Following a scathing judgment concerning a defamation lawsuit in Miami court last month barring a prominent Haitian-American journalist, Leo Joseph, from printing the name of the Haitian prime minister, Joseph has vowed to fight the ruling, calling it another manifestation of the politician's corruption.
Last August, Joseph published a series of articles in Haiti Observateur, which he also edits, detailing alleged wrongdoing by Haitian Prime Minister Laurent Lamothe. Joseph reported that Lamothe -- who owns a telemarketing firm -- had set himself up to profit from the sale of Haitel, a large telephone company, through his connections to the Haitian government.
"It's a very juicy story," Joseph said.
Joseph wrote in one story that Lamothe would obtain the "lion's share" of the profits made off the $25 million transaction.
Weeks later, Lamothe, as well as Patrice Baker, a prominent South Florida businessman who was also mentioned in the report, filed a defamation lawsuit in Miami court, alleging that Joseph had severely damaged their reputations with his stories in Haiti Observateur -- which has a weekly circulation of 75,000 and a large online following in Florida.
"Defendant's statements... are entirely false and conjured to destroy the reputation of Baker and Lamothe," Miami Circuit Judge Ursula Ungaro wrote in her judgment. "The damage to [Baker and Lamothe's] personal, professional, and political reputations represents an immediate and irreparable injury for which there is no remedy at law."
She continued: "The publications are replete with statements that are outrageous, scandalous and reminiscent of a tabloid publication."
Now, Joseph says he stands by his reporting. "I'm holding my ground," he said. "What I was reporting didn't come from me; it came from other people."
(His reports, however, carry few attributions.)
What's more, Joseph said, he wasn't properly served with the paperwork alerting him to the litigation. Joseph, who lives in New York, said he didn't know the lawsuit "wasn't a joke" until it was too late -- and, at trial, Miami Judge Ursula Ungaro entered a default judgment because Joseph wasn't present.

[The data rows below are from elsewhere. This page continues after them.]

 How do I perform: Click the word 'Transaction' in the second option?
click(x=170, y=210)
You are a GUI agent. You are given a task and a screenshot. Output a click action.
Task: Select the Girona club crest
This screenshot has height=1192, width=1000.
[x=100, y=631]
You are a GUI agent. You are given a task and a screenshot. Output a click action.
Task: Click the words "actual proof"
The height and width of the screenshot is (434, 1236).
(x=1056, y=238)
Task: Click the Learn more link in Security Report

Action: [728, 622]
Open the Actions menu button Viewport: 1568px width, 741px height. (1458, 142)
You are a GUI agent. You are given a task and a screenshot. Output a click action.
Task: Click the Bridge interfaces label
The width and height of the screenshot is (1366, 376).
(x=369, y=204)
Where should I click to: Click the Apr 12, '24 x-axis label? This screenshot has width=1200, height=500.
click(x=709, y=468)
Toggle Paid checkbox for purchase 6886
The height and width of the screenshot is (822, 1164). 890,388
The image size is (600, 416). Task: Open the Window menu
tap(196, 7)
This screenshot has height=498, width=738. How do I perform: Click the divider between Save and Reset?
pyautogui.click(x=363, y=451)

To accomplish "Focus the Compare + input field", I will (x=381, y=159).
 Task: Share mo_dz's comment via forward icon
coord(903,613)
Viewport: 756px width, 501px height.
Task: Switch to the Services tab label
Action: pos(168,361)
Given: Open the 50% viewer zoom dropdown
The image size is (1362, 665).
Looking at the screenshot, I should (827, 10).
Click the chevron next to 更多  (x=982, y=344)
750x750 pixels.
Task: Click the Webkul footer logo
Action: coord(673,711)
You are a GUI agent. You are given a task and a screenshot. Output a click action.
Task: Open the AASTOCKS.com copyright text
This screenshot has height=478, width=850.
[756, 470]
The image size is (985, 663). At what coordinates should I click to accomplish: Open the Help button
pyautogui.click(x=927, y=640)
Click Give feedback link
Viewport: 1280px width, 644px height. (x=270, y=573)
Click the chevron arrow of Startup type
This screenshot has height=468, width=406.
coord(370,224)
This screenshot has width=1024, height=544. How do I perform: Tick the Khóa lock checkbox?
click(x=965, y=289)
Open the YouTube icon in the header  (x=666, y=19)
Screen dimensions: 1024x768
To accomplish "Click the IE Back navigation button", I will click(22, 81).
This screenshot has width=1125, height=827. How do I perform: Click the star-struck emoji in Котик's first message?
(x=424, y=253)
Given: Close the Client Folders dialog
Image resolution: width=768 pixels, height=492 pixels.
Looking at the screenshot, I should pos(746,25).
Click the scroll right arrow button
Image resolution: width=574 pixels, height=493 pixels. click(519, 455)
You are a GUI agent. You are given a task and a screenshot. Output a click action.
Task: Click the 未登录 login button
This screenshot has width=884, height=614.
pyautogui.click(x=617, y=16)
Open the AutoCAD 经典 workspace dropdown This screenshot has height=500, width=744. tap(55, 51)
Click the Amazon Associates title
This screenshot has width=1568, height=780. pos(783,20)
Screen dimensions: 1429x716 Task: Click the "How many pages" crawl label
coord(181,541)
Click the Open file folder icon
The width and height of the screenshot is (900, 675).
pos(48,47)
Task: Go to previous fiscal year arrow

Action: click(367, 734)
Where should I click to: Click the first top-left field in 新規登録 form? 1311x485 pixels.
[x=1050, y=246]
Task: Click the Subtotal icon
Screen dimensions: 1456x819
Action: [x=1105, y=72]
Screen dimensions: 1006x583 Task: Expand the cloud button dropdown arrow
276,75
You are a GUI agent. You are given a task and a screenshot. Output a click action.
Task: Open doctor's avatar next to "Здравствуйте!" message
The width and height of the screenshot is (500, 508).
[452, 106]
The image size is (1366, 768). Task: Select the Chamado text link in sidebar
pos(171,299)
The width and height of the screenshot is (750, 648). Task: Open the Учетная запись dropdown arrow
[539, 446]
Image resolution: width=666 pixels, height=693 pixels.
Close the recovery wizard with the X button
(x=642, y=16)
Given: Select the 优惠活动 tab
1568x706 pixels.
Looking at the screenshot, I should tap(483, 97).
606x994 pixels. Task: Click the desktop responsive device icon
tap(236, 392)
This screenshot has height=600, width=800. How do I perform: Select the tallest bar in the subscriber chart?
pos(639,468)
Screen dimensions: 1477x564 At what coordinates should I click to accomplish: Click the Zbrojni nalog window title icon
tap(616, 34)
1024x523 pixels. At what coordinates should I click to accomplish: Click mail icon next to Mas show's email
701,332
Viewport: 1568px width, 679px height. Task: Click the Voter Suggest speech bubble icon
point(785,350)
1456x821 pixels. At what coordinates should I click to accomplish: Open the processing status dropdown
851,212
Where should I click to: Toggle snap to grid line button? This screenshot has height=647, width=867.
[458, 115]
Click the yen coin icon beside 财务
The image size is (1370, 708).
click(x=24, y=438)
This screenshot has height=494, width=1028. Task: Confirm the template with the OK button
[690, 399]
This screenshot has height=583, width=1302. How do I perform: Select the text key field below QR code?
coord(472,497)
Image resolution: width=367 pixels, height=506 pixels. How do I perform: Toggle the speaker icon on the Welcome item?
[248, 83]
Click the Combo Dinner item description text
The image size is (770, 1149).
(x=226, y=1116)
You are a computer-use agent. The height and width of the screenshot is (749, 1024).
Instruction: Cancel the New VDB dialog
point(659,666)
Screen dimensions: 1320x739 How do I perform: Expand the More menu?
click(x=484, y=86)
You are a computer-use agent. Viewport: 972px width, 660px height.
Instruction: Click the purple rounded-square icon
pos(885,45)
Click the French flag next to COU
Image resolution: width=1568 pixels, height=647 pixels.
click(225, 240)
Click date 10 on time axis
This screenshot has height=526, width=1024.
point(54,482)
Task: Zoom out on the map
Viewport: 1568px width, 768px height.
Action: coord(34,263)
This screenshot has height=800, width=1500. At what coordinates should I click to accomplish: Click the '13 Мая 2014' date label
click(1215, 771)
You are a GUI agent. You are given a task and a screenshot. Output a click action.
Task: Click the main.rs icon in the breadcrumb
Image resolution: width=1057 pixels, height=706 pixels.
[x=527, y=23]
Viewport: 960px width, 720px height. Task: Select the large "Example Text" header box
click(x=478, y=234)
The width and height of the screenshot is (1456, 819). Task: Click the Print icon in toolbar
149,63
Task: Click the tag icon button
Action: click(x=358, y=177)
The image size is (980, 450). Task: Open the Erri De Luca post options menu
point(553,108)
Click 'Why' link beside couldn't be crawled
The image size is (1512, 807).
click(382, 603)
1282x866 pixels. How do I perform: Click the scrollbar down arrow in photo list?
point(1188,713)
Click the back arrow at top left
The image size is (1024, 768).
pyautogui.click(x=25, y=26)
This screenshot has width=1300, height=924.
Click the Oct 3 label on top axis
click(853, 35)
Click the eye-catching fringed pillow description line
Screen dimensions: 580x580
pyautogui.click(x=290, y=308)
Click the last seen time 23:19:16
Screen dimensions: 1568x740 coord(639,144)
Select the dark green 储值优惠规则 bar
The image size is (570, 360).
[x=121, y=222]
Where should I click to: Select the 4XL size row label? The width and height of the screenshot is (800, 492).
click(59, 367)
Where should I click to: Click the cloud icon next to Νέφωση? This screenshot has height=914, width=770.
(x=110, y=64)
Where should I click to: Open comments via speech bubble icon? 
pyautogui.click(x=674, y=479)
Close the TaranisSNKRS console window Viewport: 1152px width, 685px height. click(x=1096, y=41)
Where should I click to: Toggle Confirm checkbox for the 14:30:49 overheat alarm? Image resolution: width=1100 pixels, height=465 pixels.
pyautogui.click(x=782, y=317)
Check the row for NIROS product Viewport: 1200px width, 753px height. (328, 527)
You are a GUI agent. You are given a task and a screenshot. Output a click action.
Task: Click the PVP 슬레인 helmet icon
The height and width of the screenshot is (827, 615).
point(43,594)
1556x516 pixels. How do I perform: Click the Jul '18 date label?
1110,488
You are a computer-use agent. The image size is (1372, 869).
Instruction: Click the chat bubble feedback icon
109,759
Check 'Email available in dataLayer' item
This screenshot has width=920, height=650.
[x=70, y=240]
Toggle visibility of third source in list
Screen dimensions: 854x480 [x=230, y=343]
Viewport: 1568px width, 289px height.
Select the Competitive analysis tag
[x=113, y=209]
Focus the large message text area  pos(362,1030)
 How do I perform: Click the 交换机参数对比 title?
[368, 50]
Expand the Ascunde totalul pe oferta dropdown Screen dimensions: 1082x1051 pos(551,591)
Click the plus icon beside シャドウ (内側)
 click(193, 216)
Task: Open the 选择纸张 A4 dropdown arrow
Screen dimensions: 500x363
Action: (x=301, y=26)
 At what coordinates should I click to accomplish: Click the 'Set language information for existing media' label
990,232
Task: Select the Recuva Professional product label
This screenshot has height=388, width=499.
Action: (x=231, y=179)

"It's not because they were right," Joseph said. "It's because I didn't show up. It's not that I didn't tell the truth; the truth was there to be told.
"If they didn't sue me and try to shut me up, they knew I was going to blow the whole thing up," he said. "It's corruption, corruption, corruption -- three capital corruptions."
He said he's now amassed a legal team and will move to vacate the ruling and prove he hadn't committed defamation.
Until then, however, Joseph says he plans on printing Lamothe's name.
"Can you tell me not to put his name in the article?" Joseph said. "No judge can tell me to do that. He is the prime minister, and I cannot omit the prime minister's name."